# Prüfungen im Steuerungsbau EN60439-1?



## Bär1971 (16 November 2010)

Hallo,

ich hab da mal ne Frage *grins*...

Wir sind eine Firma für Sondermaschinenbau. 
Mit der Norm EN60204-1 habe ich mich nun ausführlich auseinandergesetzt um die fertigen Maschinen und Anlagen normgerecht zu erstellen und zu prüfen.

Nun gibt es aber noch die Norm EN60439-1 welche den Bau und die Prüfungen von Niederspannungs-Schaltgerätekombinationen (umgangssprachlich Schalt- und Steuerschränke) behandelt.

Diese Norm beinhaltet ja fast unmöglich durchzuführende Prüfungen (ich sage nur Erwärmungsprüfung und den Nachweis der Isolationseigenschaften mit Metallfolie...)

Man vermutet jetzt, dass man jeden Schaltschrank erst entsprechend dieser Norm prüfen muss, und anschliessend die Anlage nochmal nach den Vorgaben der 60204...

Wer kennt die Norm auch und kann hierzu Stellung nehmen?


----------



## Bär1971 (25 November 2010)

Ok, ich hab mich jetzt auch durch diese Norm durchgewurschdelt.
Wenn man alles richtig machen will, muß man sowohl die EN60439-1 als auch die EN60204-1 beachten und ebenfalls die entsprechenden Prüfungen durchführen. Teile der Prüfungen sind gleich und können zusammengefasst werden.

Mittlerweile konnte ich die Erfahrung machen, dass die zugewiesenen Ansprechpartner des "VDE-Vereins" nicht sonderlich kompetent sind, ihre eigenen Normen nicht richtig kennen und zu keiner konkreten Aussage über die Inhalte und deren richtigen Umsetzung fähig sind.

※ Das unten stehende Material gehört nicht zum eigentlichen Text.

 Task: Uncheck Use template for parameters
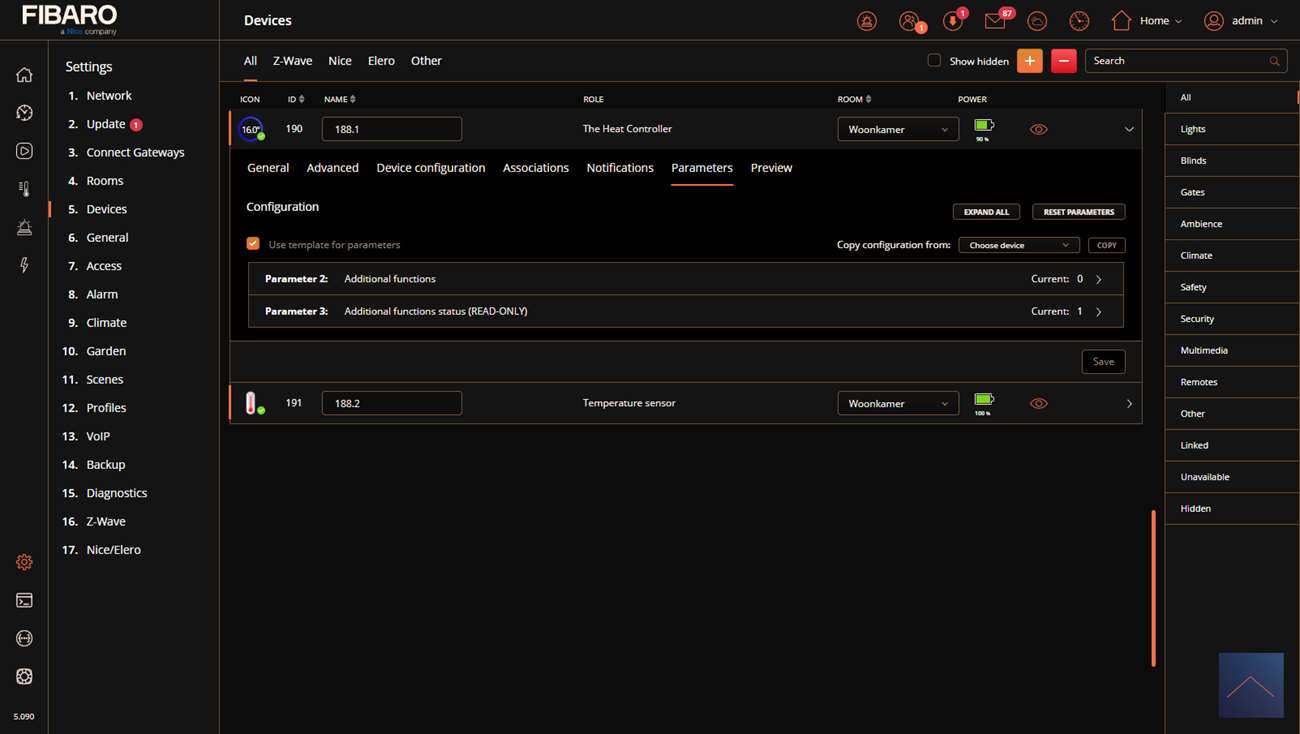coord(253,244)
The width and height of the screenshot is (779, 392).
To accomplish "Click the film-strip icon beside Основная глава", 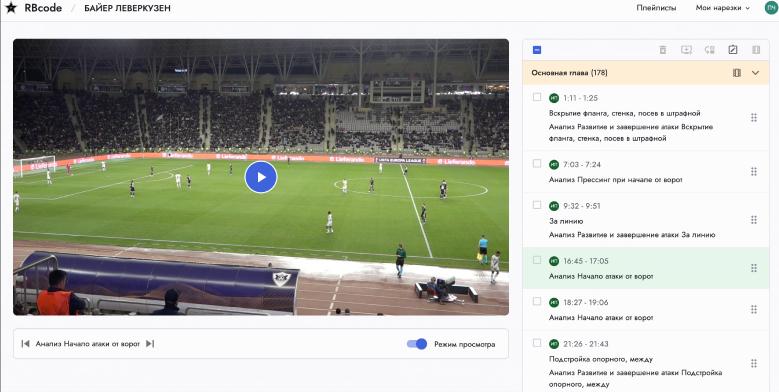I will (x=737, y=73).
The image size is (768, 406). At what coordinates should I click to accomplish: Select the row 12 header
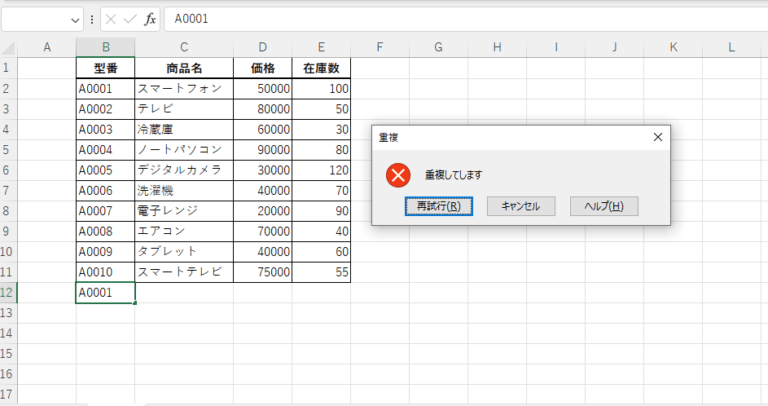(9, 292)
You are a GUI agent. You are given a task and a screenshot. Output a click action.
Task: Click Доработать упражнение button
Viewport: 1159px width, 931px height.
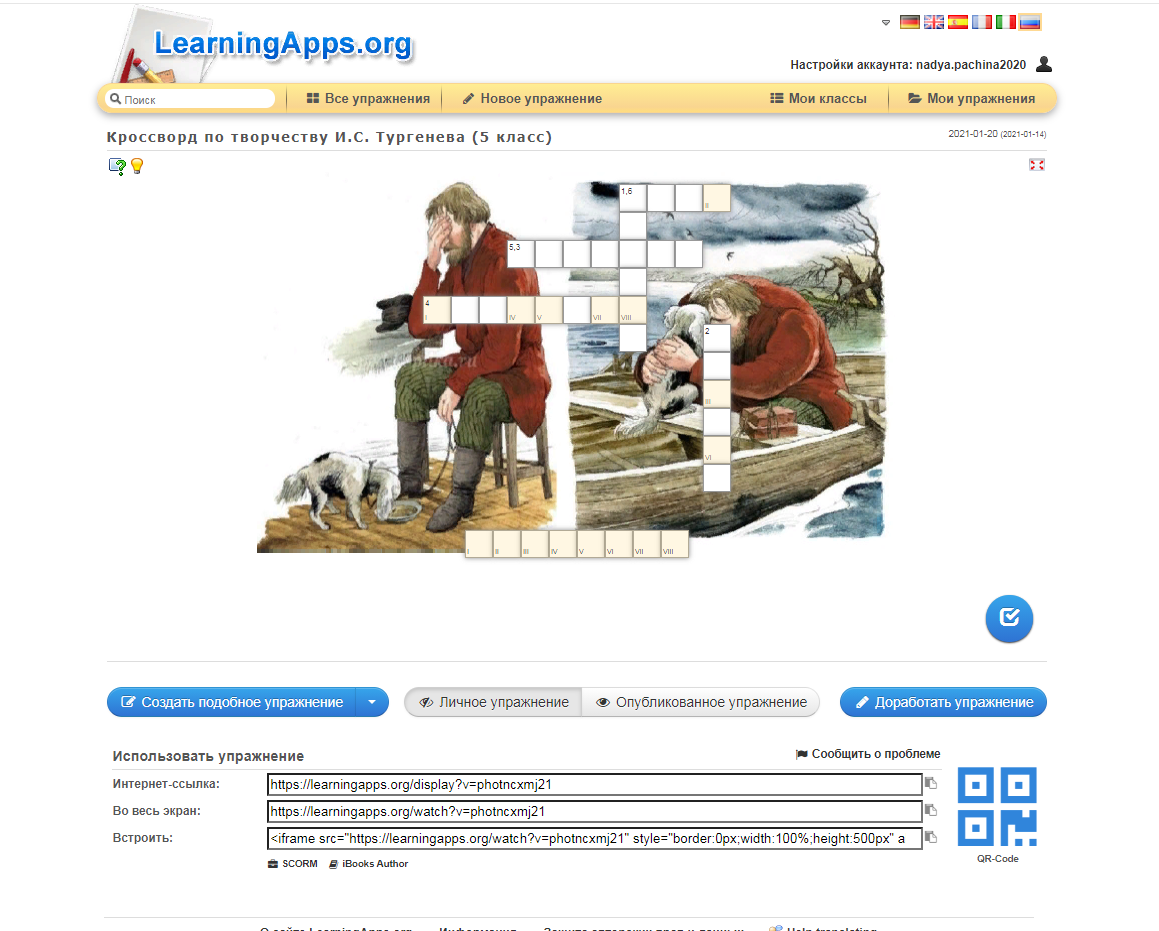(x=943, y=702)
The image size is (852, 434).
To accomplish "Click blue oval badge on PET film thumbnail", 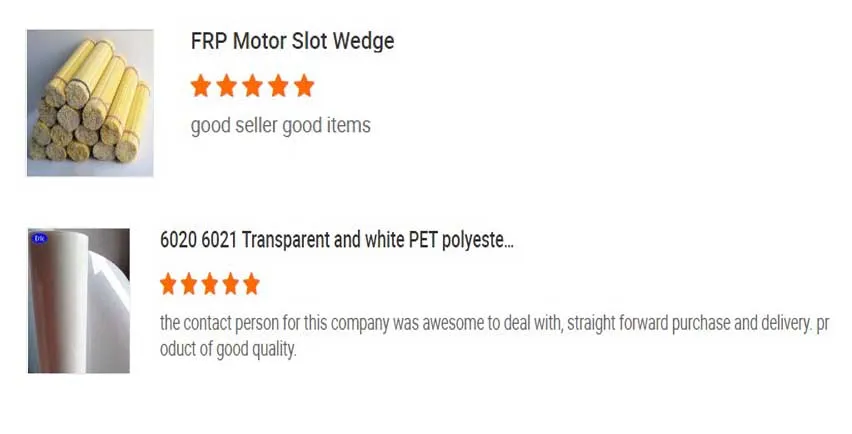I will pos(39,238).
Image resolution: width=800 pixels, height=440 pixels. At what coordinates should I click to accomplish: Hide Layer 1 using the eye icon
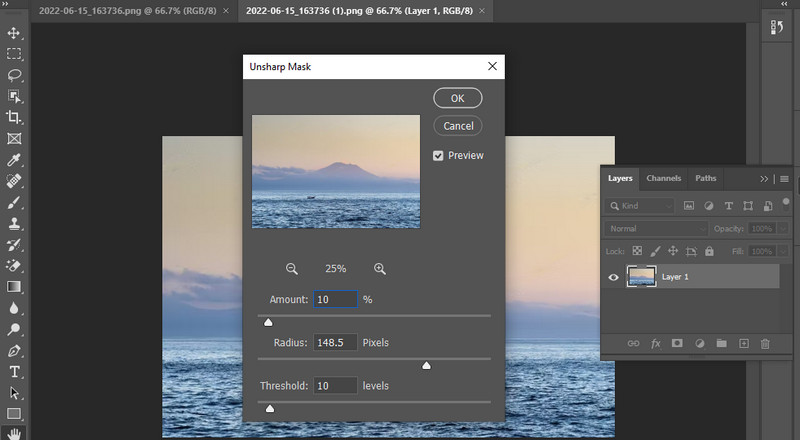tap(614, 277)
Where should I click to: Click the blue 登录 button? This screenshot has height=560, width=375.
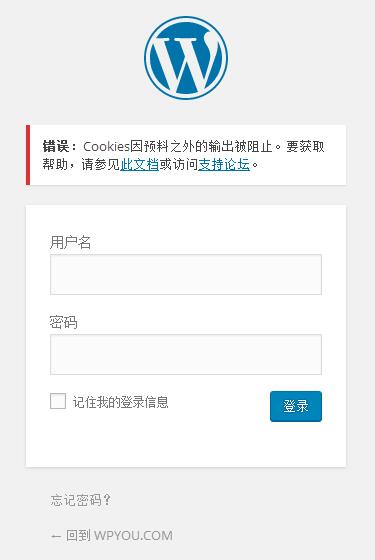pyautogui.click(x=296, y=406)
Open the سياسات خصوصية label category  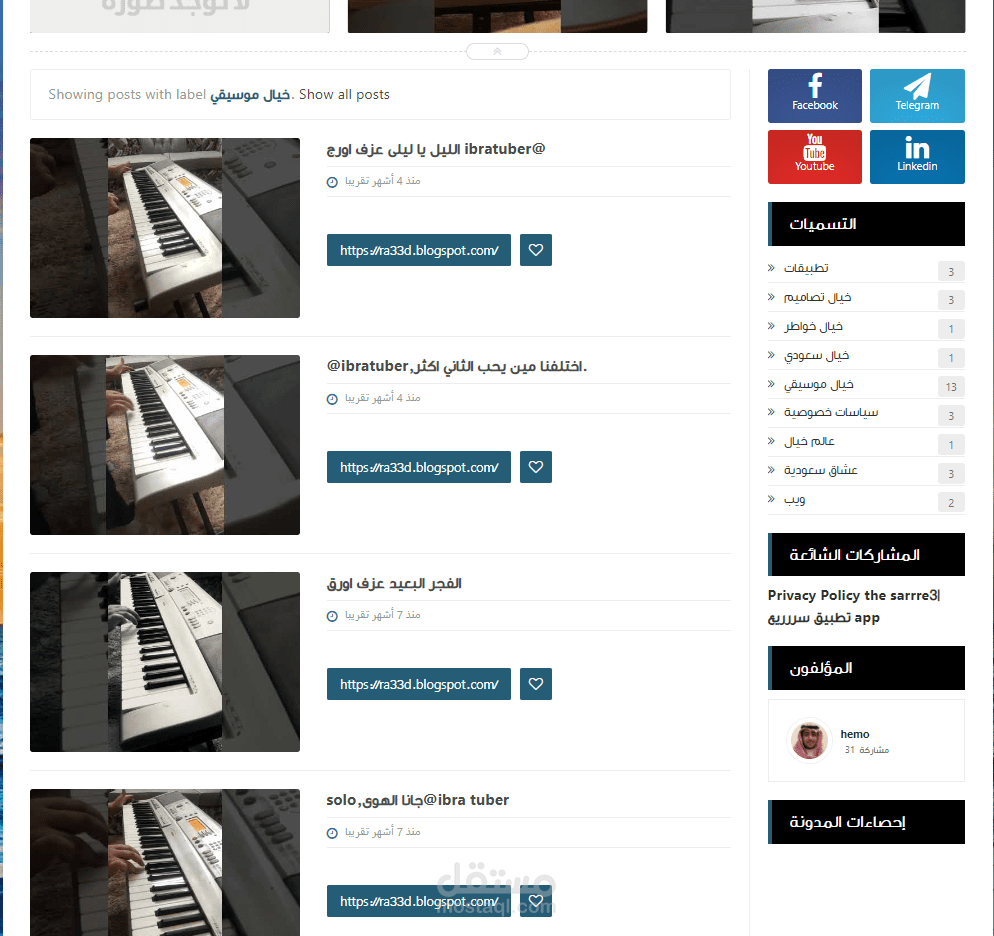pos(830,413)
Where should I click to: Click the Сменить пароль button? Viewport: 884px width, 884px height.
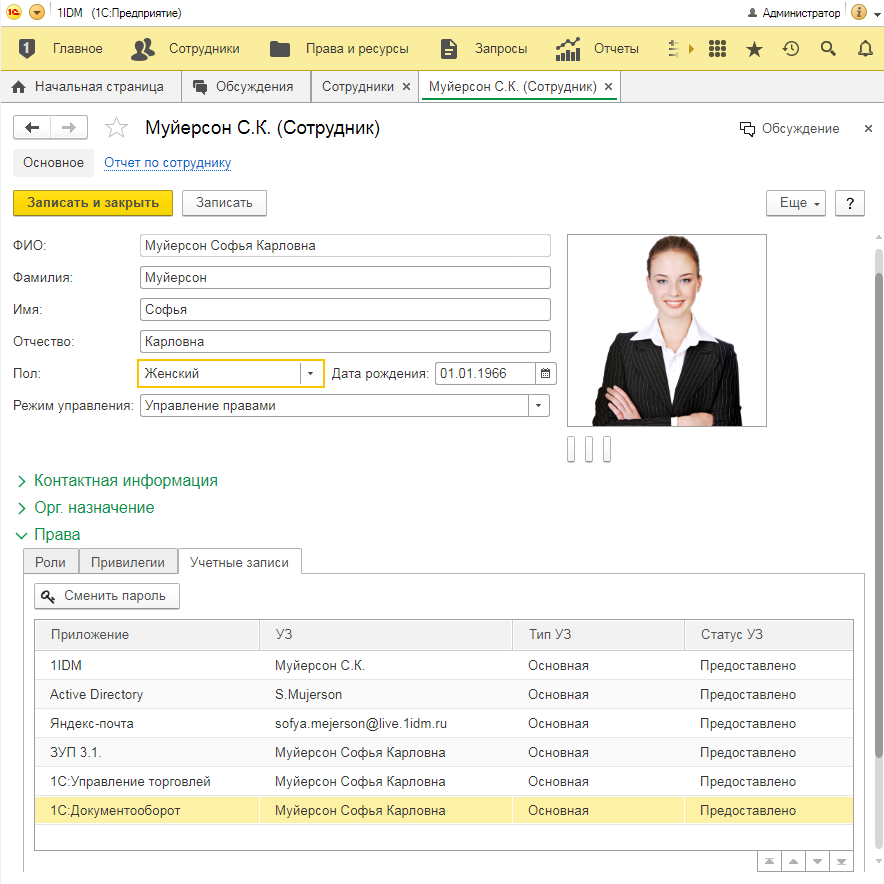107,596
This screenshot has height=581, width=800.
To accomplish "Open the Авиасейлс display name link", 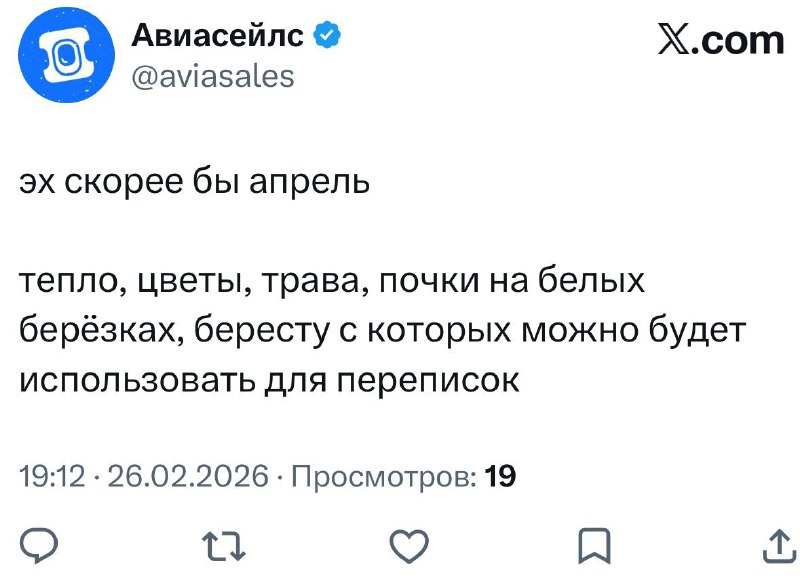I will tap(217, 34).
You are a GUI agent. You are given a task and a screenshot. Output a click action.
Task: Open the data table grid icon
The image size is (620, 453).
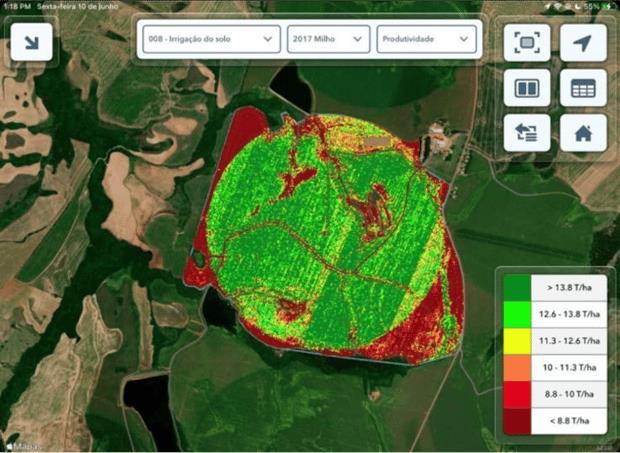tap(583, 88)
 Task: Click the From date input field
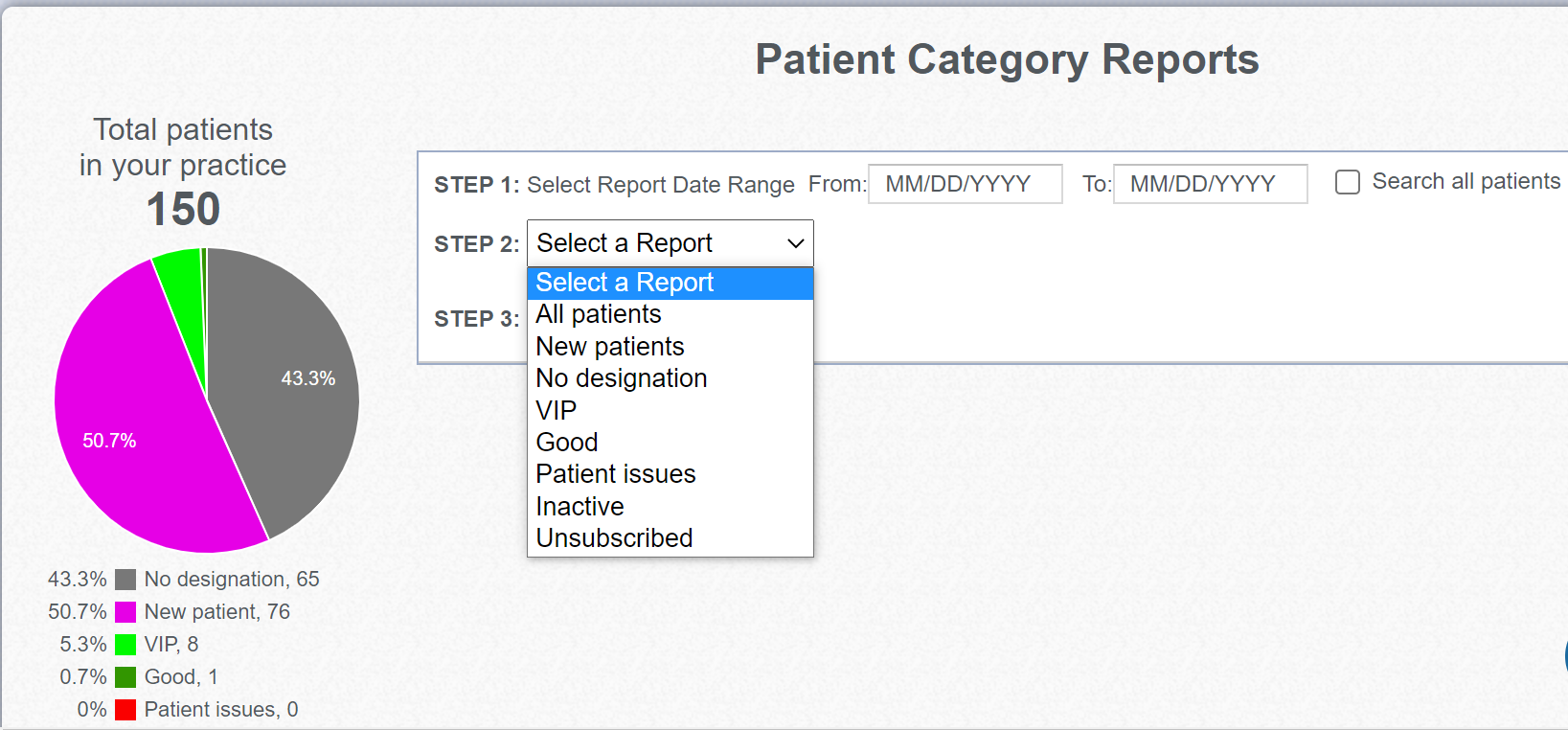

Ärgerlich ist dabei nur, dass wir Praktiker die Vorgaben dieser "hoch in den Himmel gehobenen überkompetenten Buben" umsetzen müssen und dabei so gut wie allein gelassen werden.


----------



## Koch (25 November 2010)

Sag nix ich fress mich grad in die 13849-1 und -2 rein.
Hab auch Mitleid mit Dir :wink:
Toll ist auch immer seine Kollegen vom Sinn zu überzeugen...

Hau rein


----------